THE TASK. Will you write out, word for word, every line from the one with "Task: Toggle the =ウィンドウサイズ(S) checkbox" to the final line of the data below, with the pictures left out?

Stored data
***
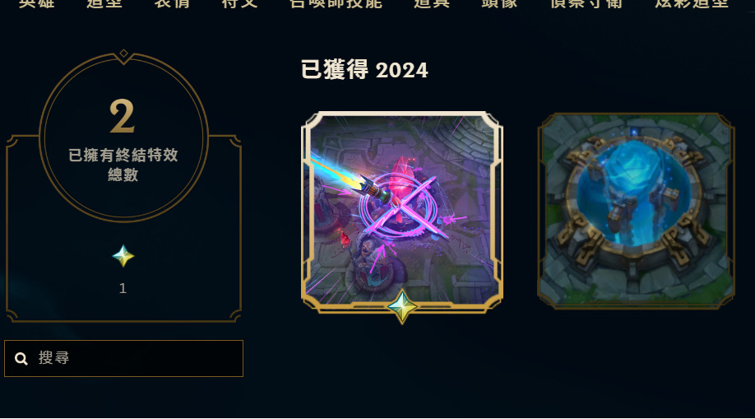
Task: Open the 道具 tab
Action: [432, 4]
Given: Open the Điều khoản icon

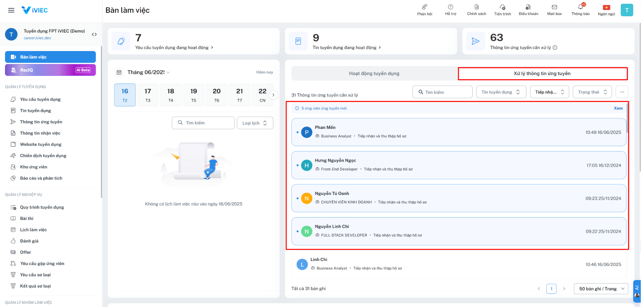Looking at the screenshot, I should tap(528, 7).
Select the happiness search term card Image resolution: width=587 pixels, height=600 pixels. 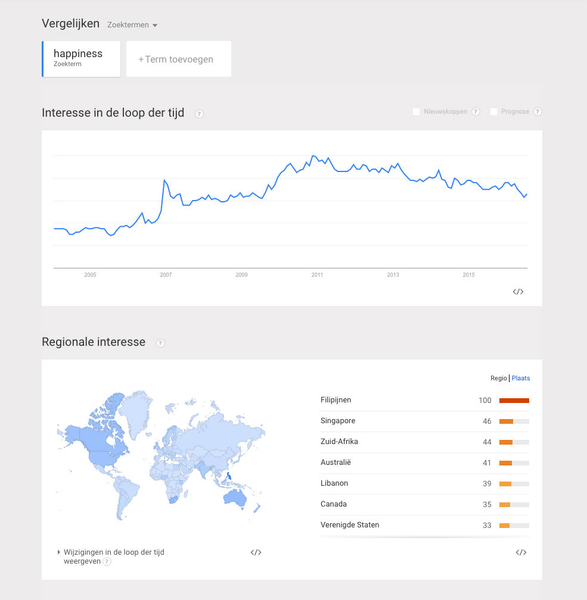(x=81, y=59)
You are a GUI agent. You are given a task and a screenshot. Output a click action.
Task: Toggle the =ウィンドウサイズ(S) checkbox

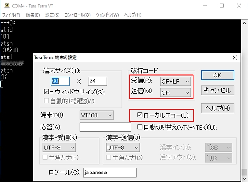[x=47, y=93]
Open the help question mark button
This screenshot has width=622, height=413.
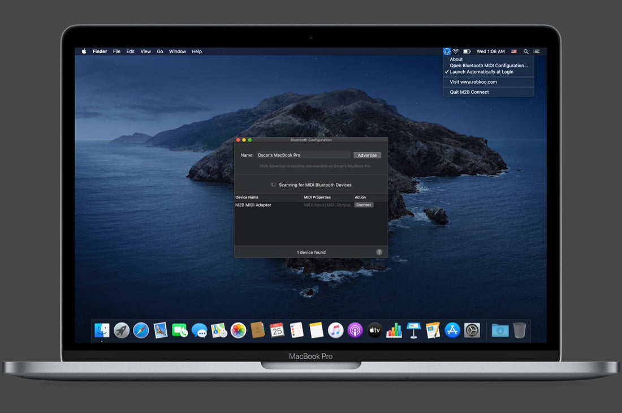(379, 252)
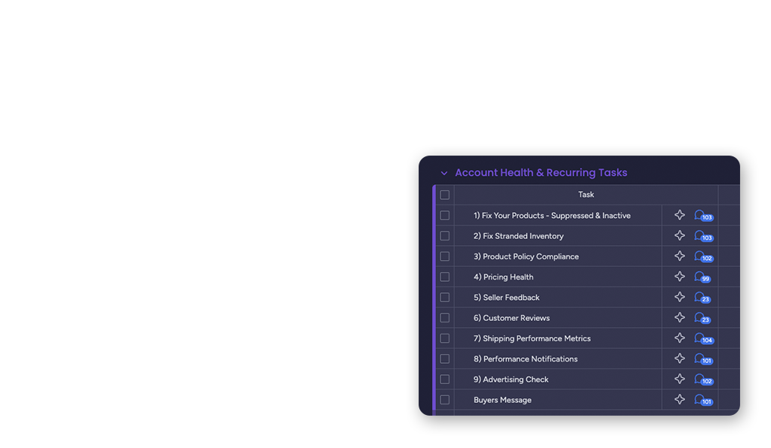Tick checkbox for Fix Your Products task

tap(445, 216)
***
TASK SOLUTION.
Task: Toggle the =ウィンドウサイズ(S) checkbox

[x=47, y=93]
Open the help question mark button
This screenshot has width=622, height=413.
(379, 252)
Tick checkbox for Fix Your Products task

tap(445, 216)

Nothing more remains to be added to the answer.